Work to be completed → Which lines run from the one containing "Screen dimensions: 595x374" through the end of the data? Write them out exactly, with the pictures left out.

[Exercise material — start]

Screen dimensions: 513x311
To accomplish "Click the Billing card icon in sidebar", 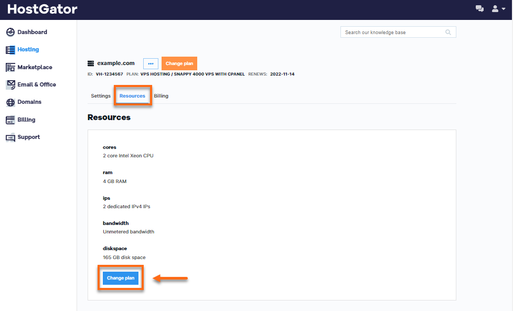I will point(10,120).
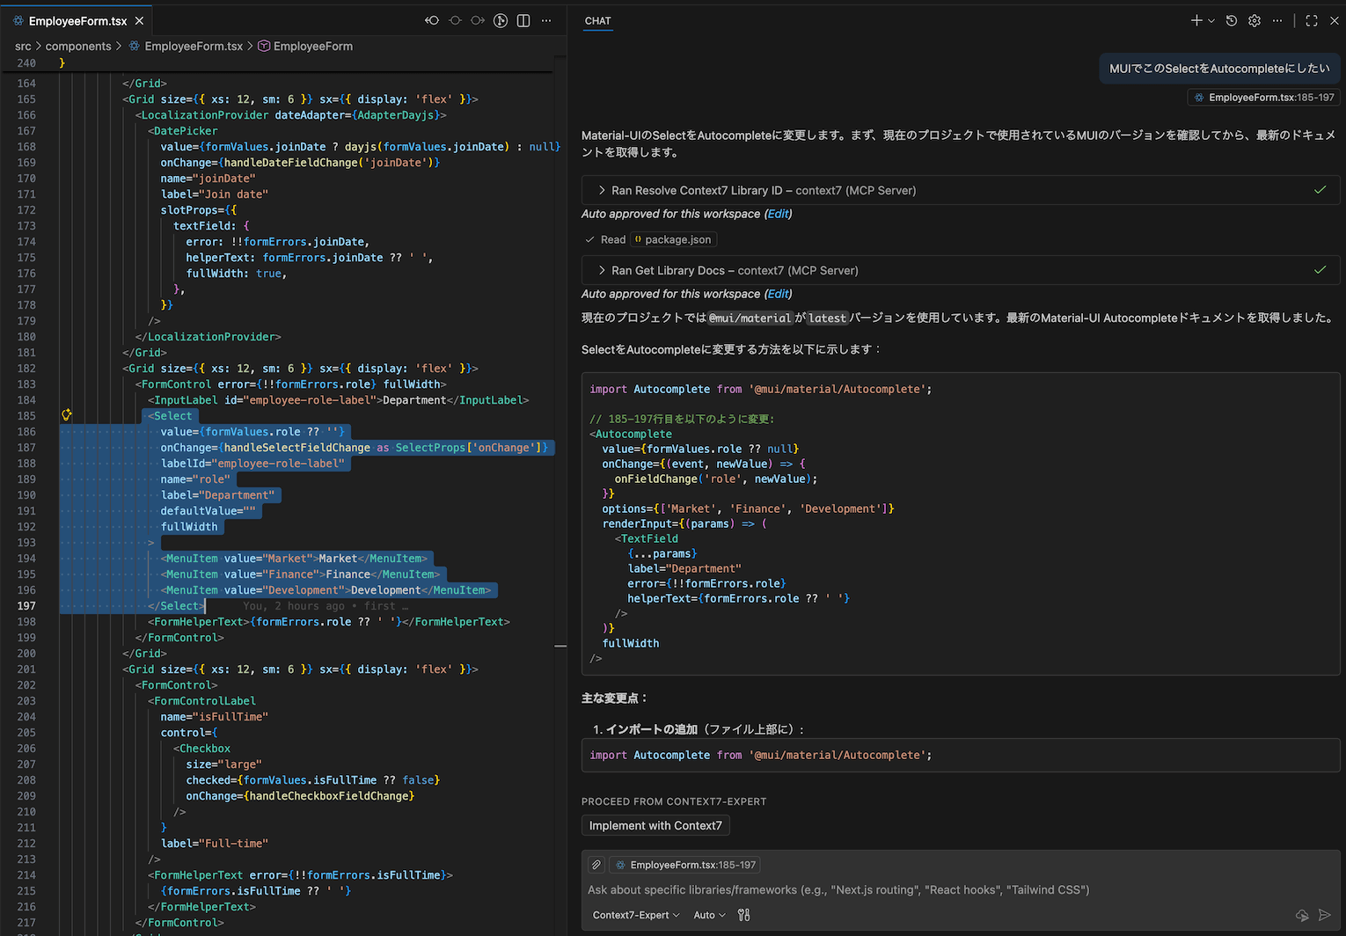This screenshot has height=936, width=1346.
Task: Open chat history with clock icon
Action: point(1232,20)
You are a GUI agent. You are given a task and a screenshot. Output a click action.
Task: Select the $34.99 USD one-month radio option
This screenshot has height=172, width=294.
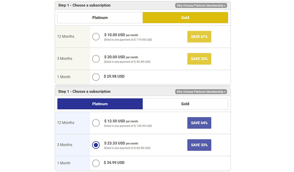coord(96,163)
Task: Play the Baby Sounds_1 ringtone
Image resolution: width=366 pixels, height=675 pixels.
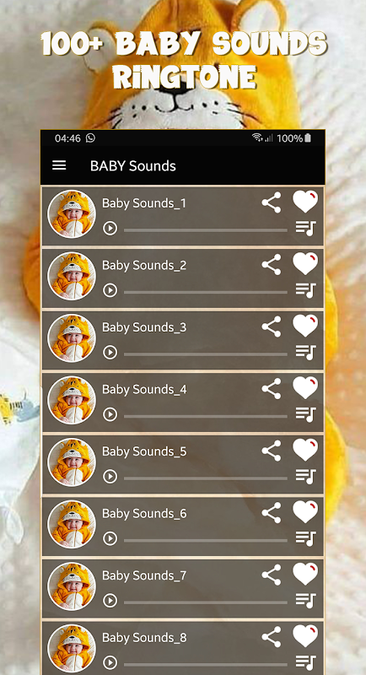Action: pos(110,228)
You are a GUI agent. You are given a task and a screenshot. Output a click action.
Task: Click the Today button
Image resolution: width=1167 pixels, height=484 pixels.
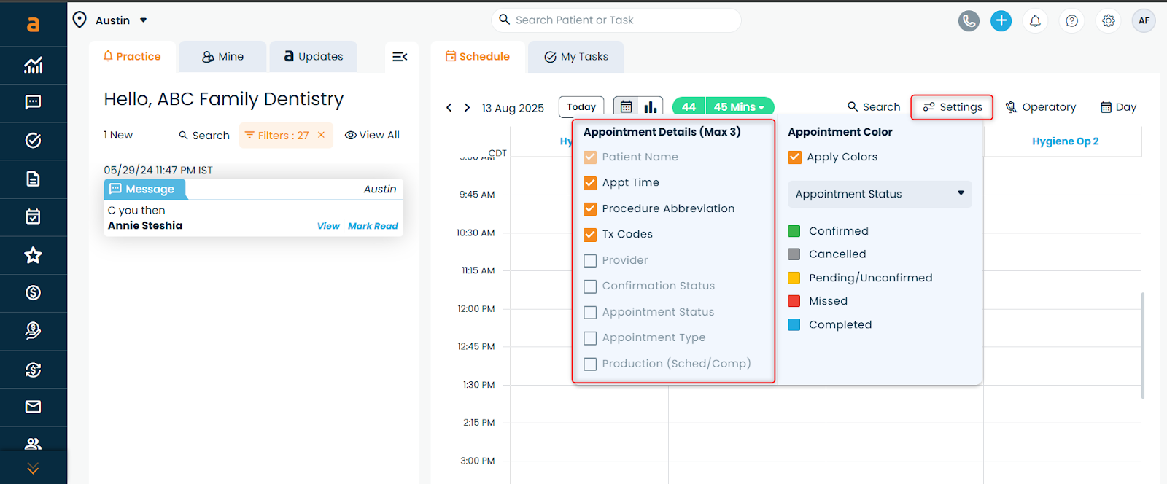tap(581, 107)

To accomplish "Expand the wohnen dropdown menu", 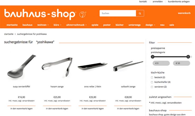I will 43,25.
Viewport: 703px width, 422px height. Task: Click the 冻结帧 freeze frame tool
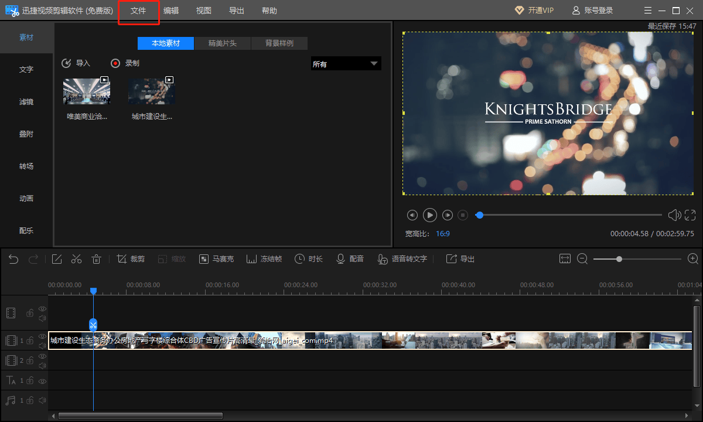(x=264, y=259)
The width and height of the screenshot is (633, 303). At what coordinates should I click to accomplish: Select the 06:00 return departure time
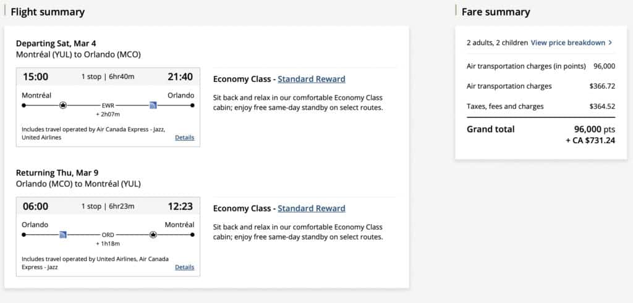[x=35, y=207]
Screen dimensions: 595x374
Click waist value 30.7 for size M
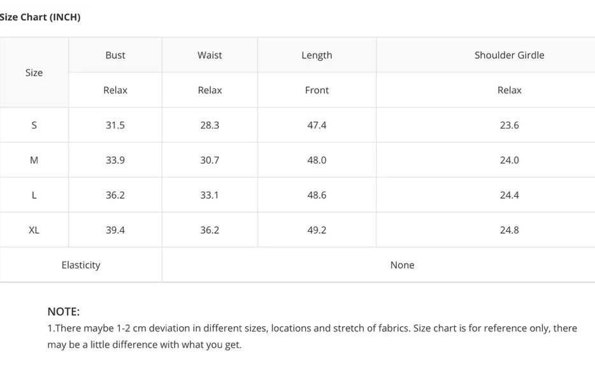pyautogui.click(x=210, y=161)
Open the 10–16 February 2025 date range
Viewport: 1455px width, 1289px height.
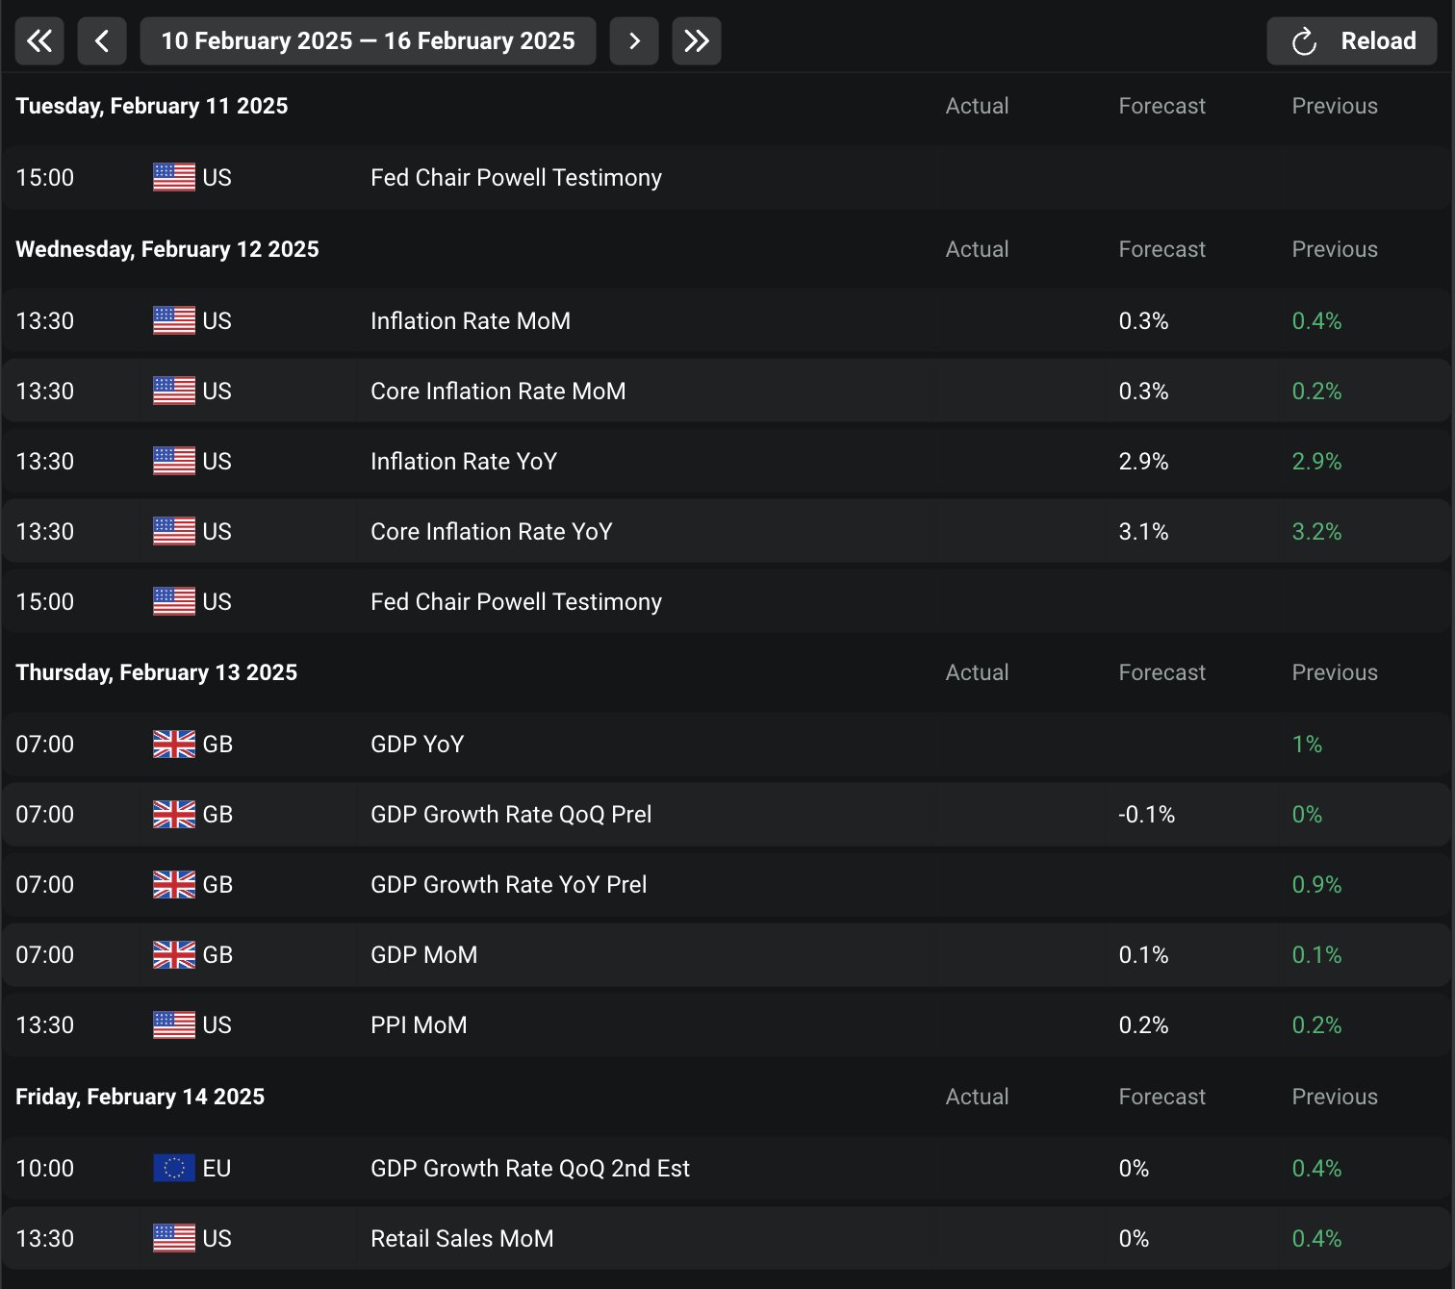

[Exercise material — finish]

Task response →
Screen dimensions: 595x374
Click waist value 30.7 for size M
pyautogui.click(x=210, y=161)
Open the 10–16 February 2025 date range
Viewport: 1455px width, 1289px height.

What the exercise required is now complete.